Teenage_logo_smallProject – Hope For Teenage Mothers, Kenya.

F4I Ambassador: Lucy Wangui

Project Aims: It is in this view that Hope for Teenage Mothers (HTM) is advocating for Rewriting the Future of teenage mothers by giving them a second chance in Education. [more_expand]

Why this is Important?

Teenage pregnancy and subsequent motherhood presents a major challenge on a person so young and without any social support, including that of a family. Current statistics by the in Kenya indicate that in every 10 girls 3 are pregnant between the ages of 14 years to 18 years. (Source: Centre for the Study of Adolescents.)

Chances that your teenage daughter could become pregnant and drop out of school much earlier than you previously thought possible has become increasingly real. Shockingly, the age at which girls are falling pregnant has dropped to as low as 9. Revelations indicate that the minors could be raped and do not report. What is more shocking is that even grown men, including teachers and male relatives are also on the rampage, targeting teenage girls.

In a small slum in Nairobi, one parent has been gutted by news that her daughter, a minor is pregnant. And she is not alone. In the slum, parents are bewildered that so many girls most of them hardly 14 get pregnant and drop out of school, all of them at the same time. The shock and disbelief in the village could easily be replicated in many other parts of the country.

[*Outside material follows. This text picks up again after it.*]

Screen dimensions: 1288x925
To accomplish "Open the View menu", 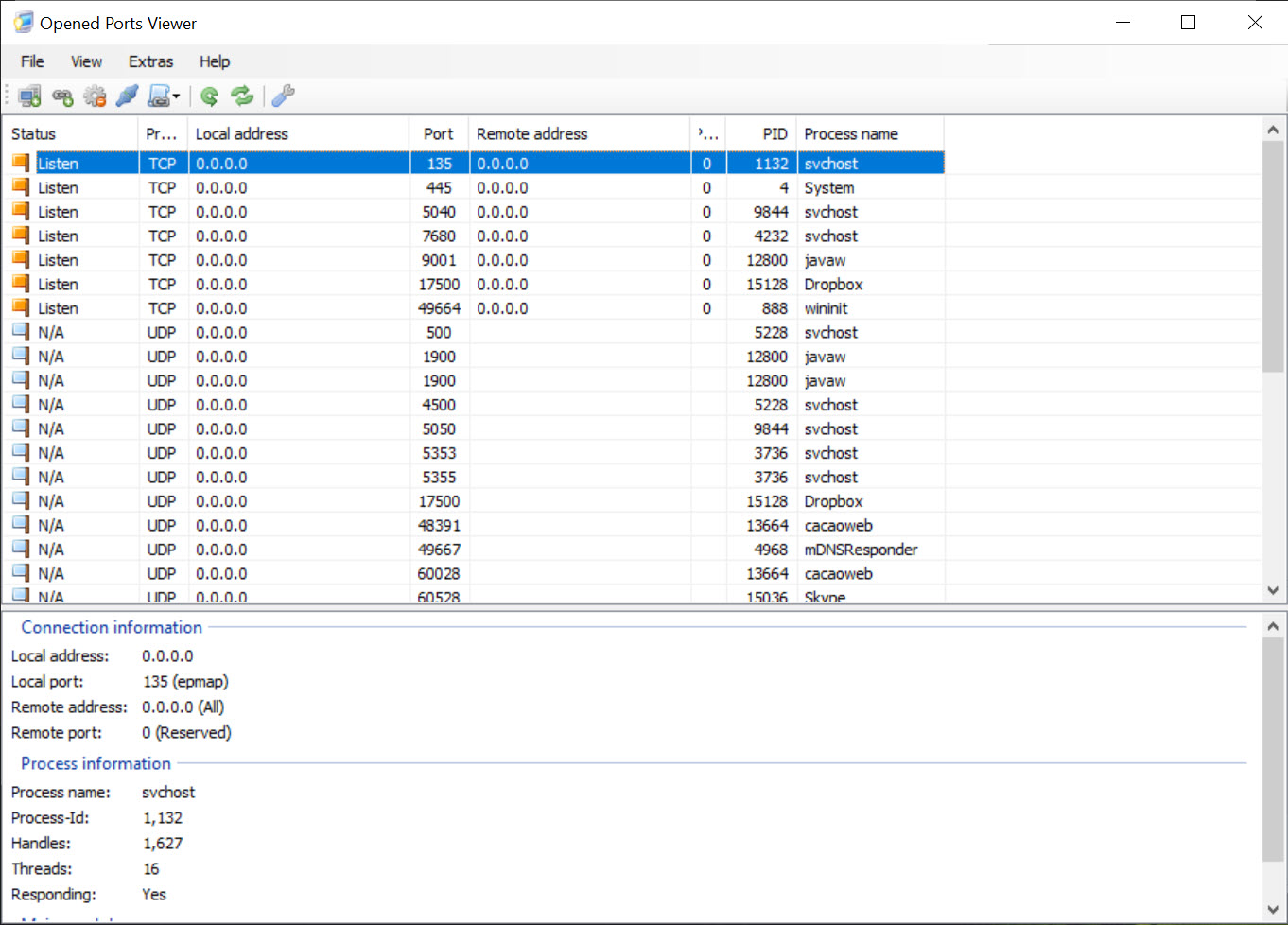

Teachers, touts and business tycoons are blamed for ensnaring unsuspecting school girls. But the rest of the society also has its own share of the blame. Parents are occasionally blamed of sending their teenage girls to “look” for money where the children are beaten if they do not bring money home.

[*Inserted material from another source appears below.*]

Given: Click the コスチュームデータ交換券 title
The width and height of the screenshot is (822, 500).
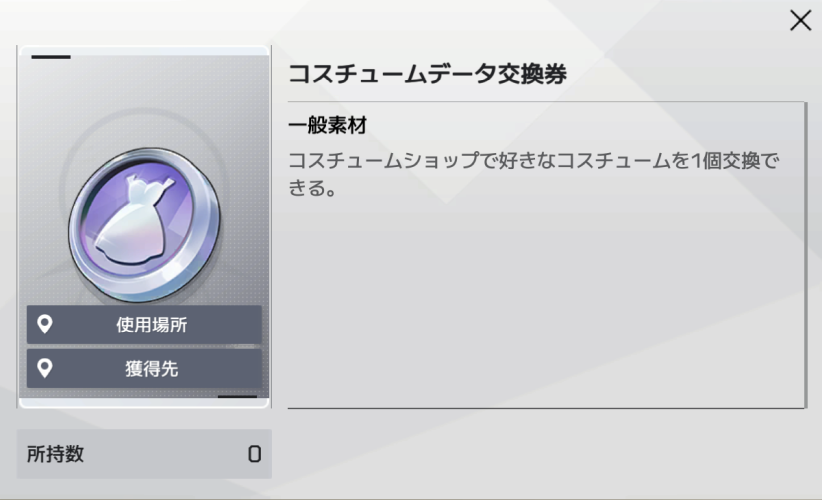Looking at the screenshot, I should (427, 73).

With people under 18 making up more than half of the population, the danger posed by premature sexual experimentation cannot be estimated. Sexually active teenagers and children are less likely to use protection, more likely to become infected with HIV, fall pregnant or both, more likely to die in childbirth, more likely to have their children die in infancy and, should they and their children survive, more likely to be trapped in poverty and exploited further. A government policy introduced in 1994 to encourage teenage mothers to return to school is yet to make a difference for most, partly because few know about it or take advantage of it and partly because most head teachers are reluctant to readmit girls for fear it may ‘glamorize’ early motherhood. This, they fear could spark further pregnancies in a ‘multiplier effect.’

It therefore follows that 98 per cent of teenage mothers terminate their education as soon as they realise they are pregnant. Those who go back to school go through ridicule from their peers, they become a laughing stock. The effects of this are many raging from depression, poor grades to low self esteem.